** Begin Provided data **

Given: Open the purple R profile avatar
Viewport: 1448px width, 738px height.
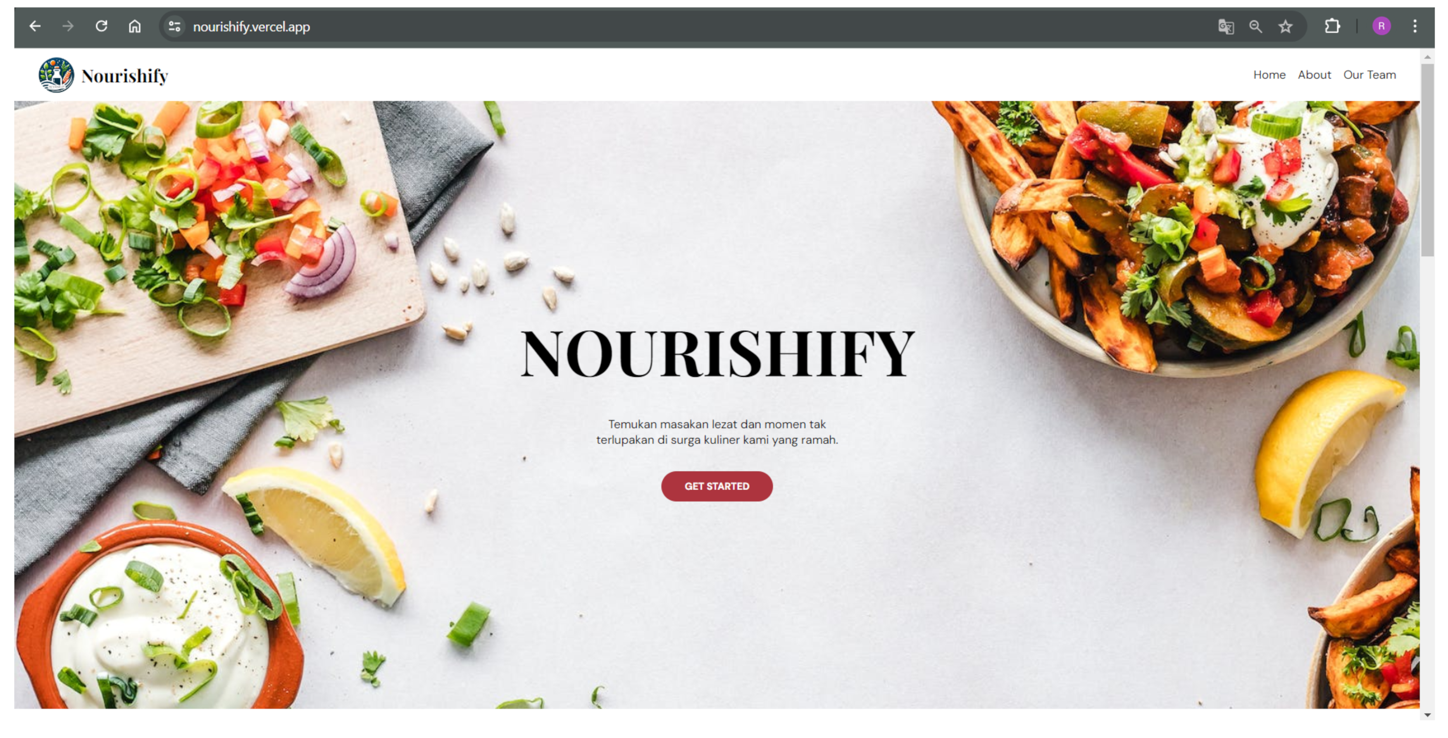Looking at the screenshot, I should 1381,26.
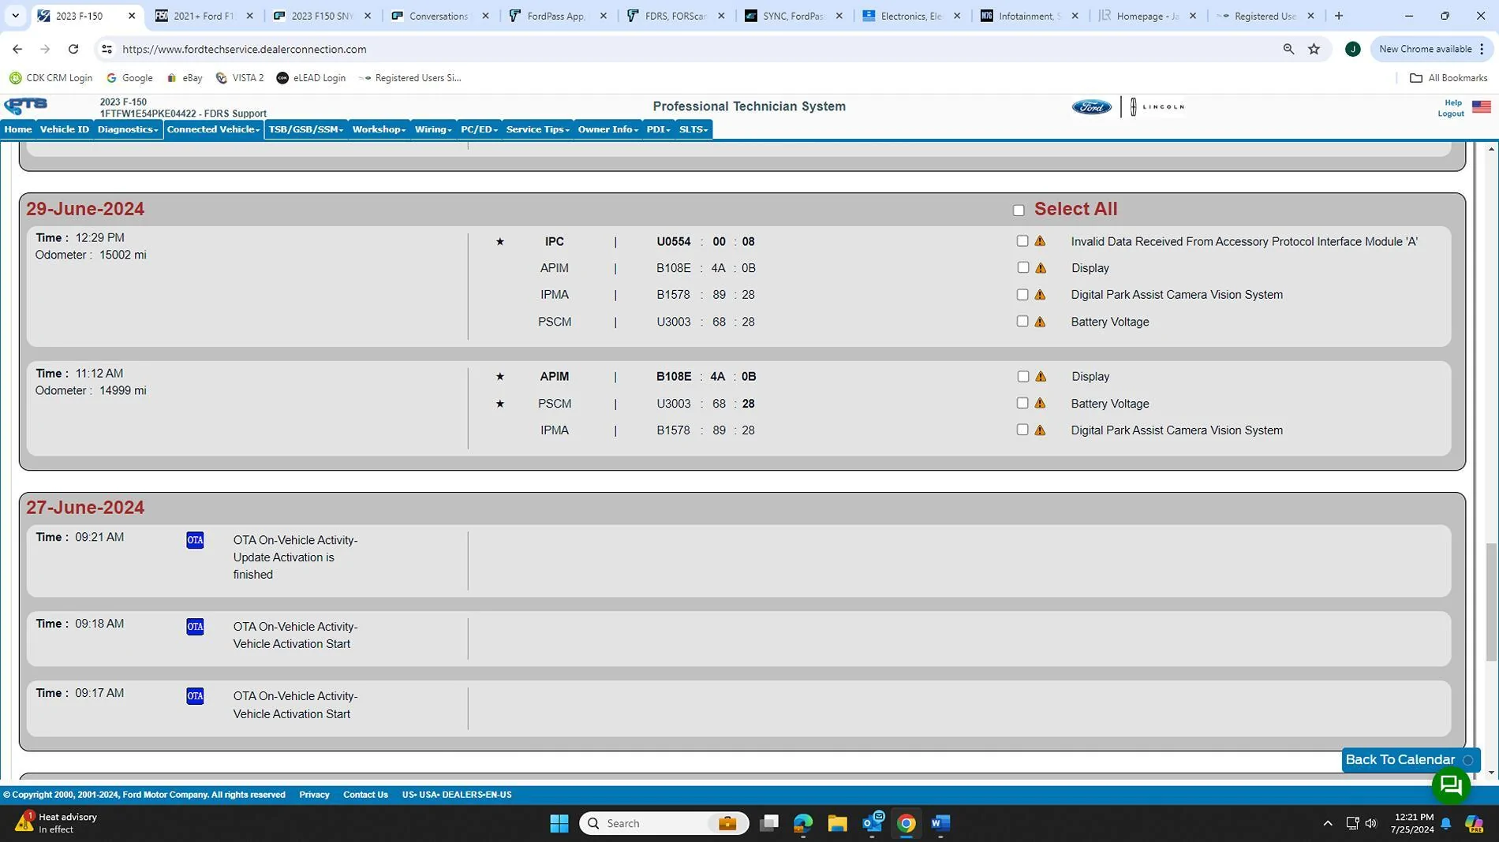
Task: Reload the page using refresh icon
Action: pyautogui.click(x=73, y=49)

** End Provided data **

**What you should do:**
Please tally the lines of the records that contain the string "width", counting only matches in the same case, and reply with the number alone.

**Response to the task:**
1